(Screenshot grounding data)

<<<<

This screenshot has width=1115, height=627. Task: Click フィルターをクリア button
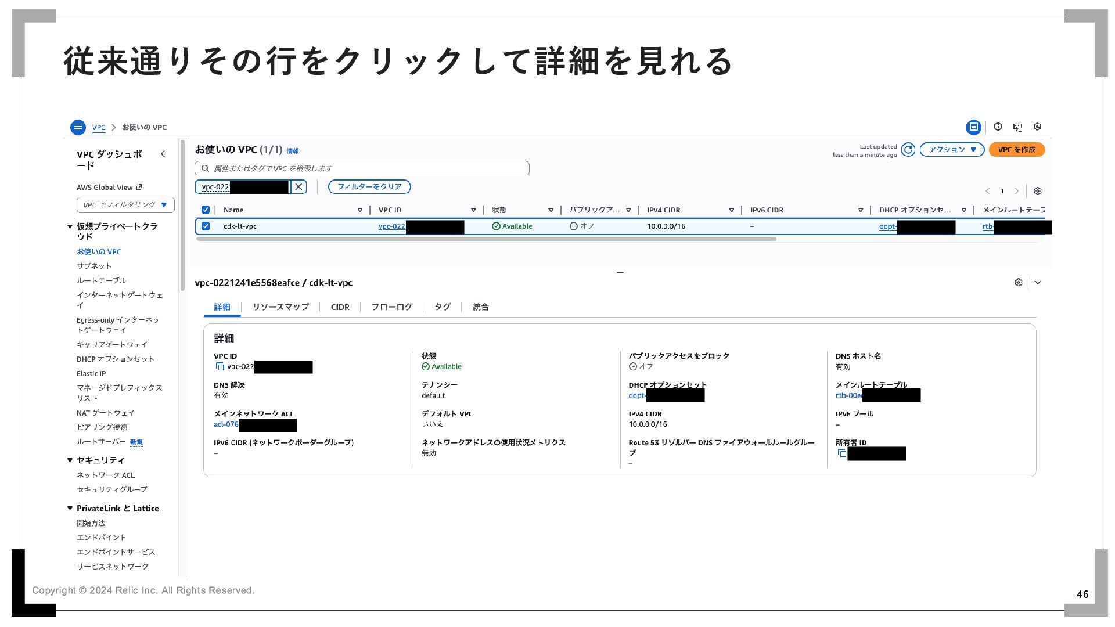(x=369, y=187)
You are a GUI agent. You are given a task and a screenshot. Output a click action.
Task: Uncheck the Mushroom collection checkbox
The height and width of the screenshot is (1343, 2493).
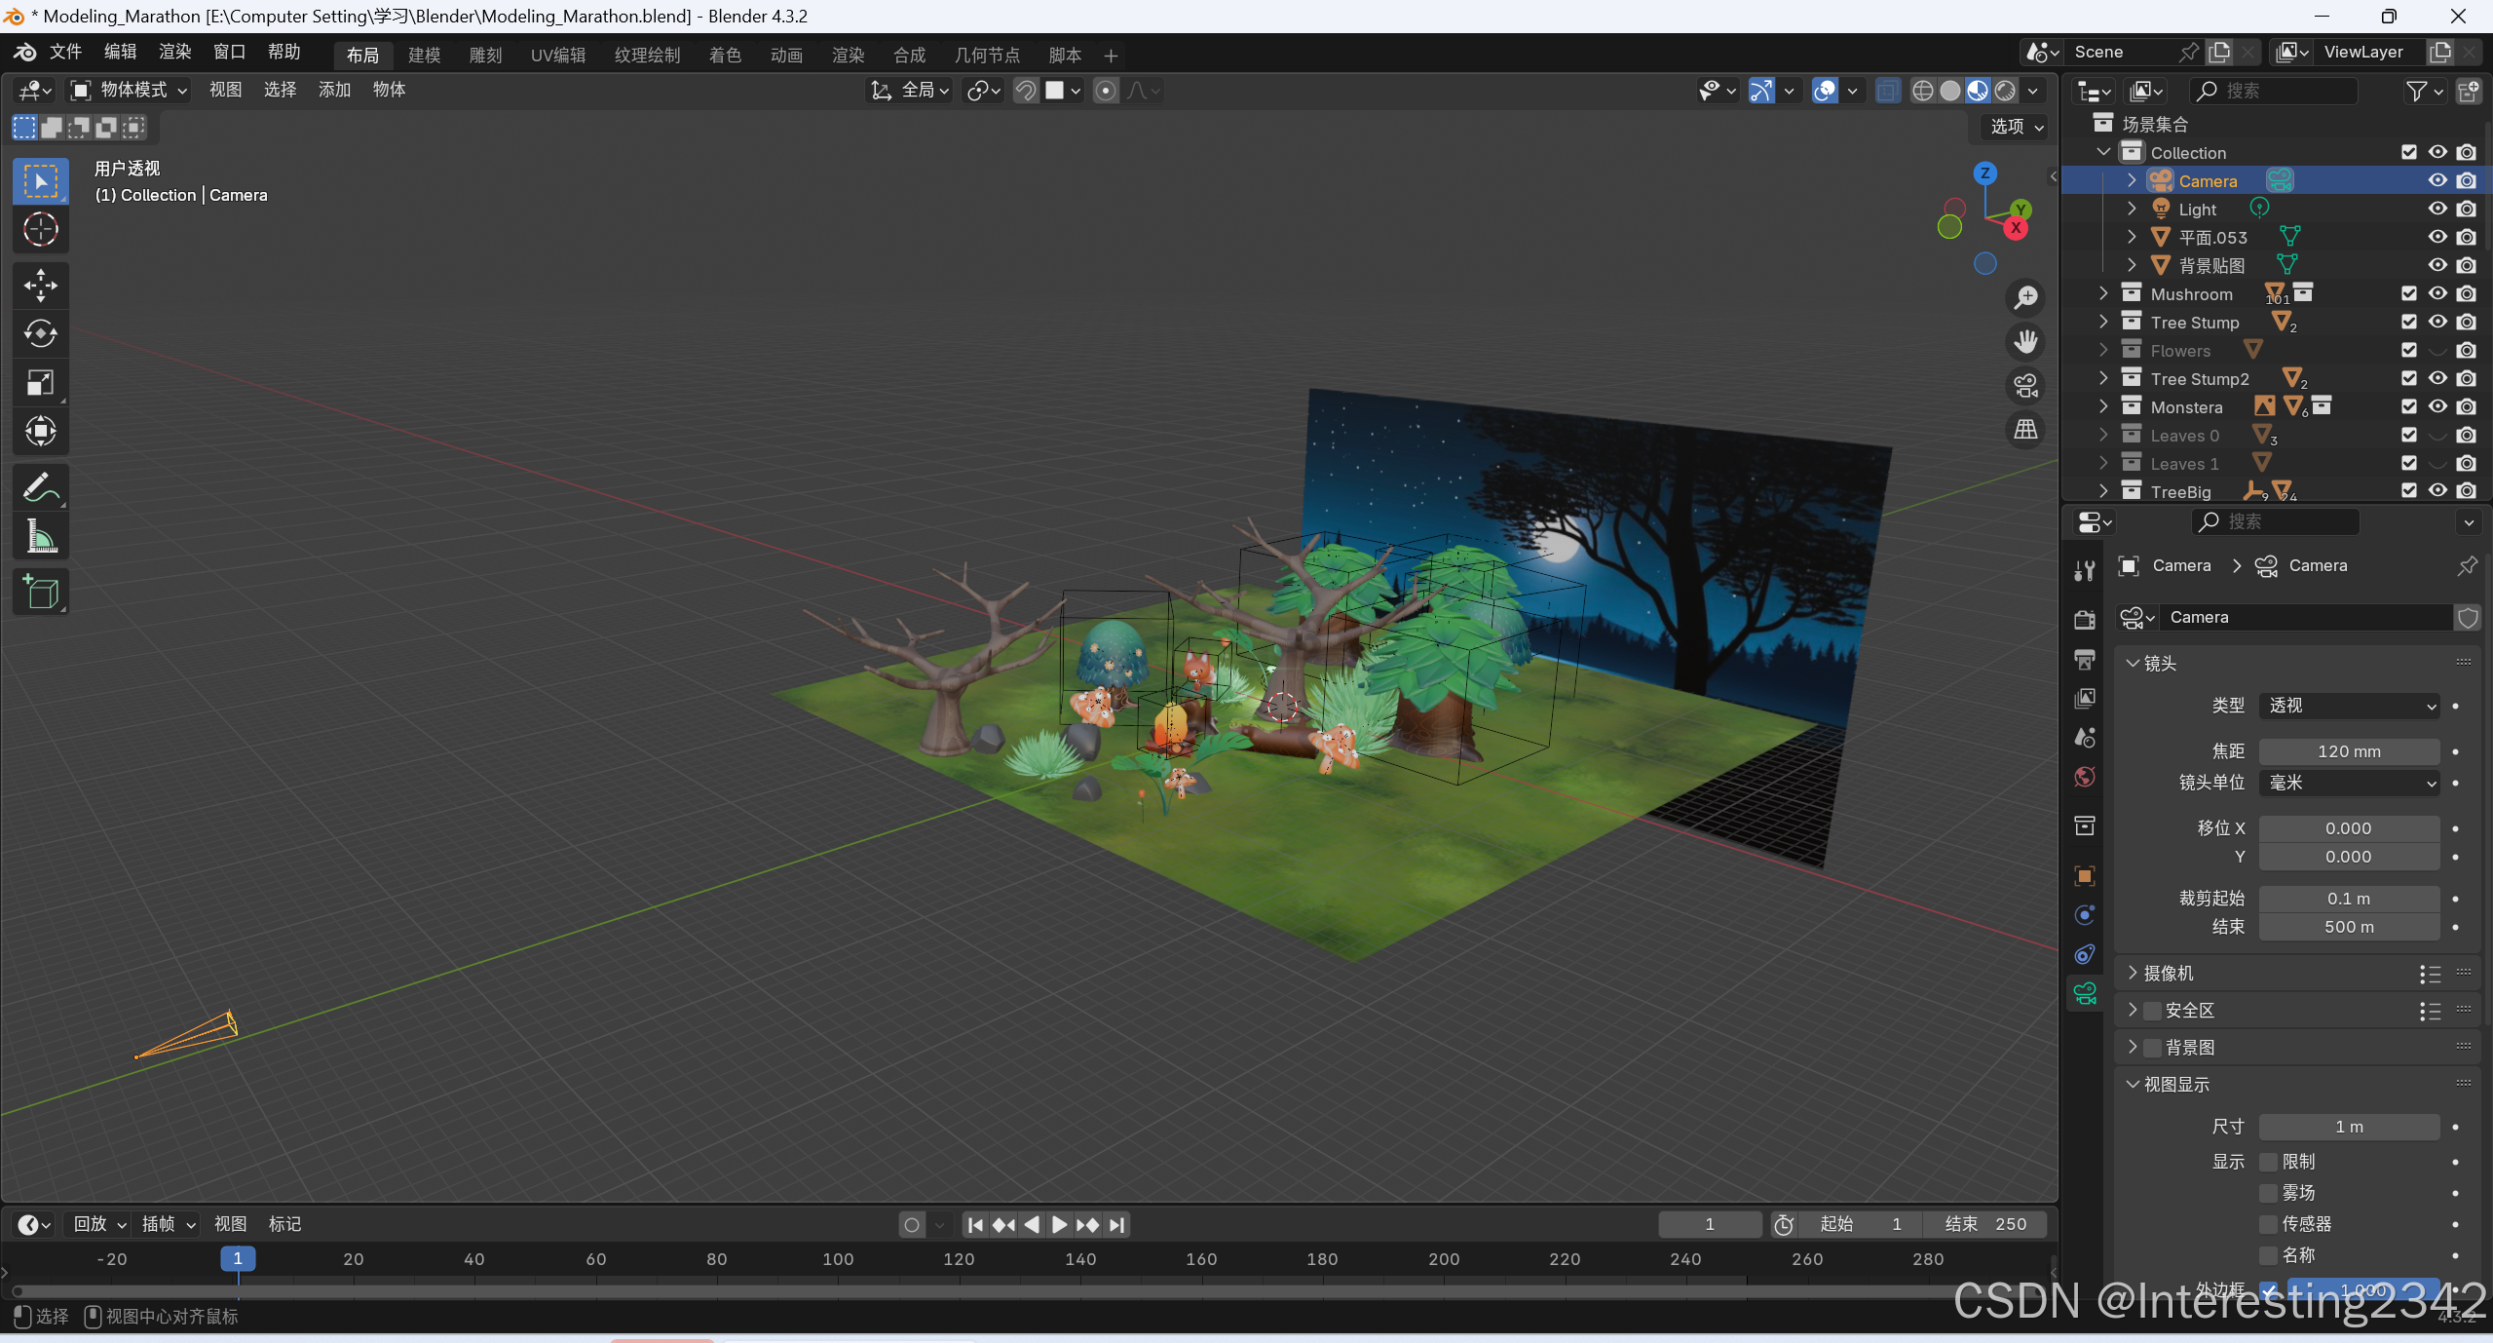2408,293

>>>>

» **GOAL OF THE EXERCISE**
Each entry is to be returned as it stands, and each picture is to be left out.

» **TASK RESULT**
This screenshot has width=1115, height=627. Task: Click フィルターをクリア button
(x=369, y=187)
You are a GUI agent. You are given a task and a screenshot. Output a click action.
Task: Uncheck the Mushroom collection checkbox
The height and width of the screenshot is (1343, 2493).
2408,293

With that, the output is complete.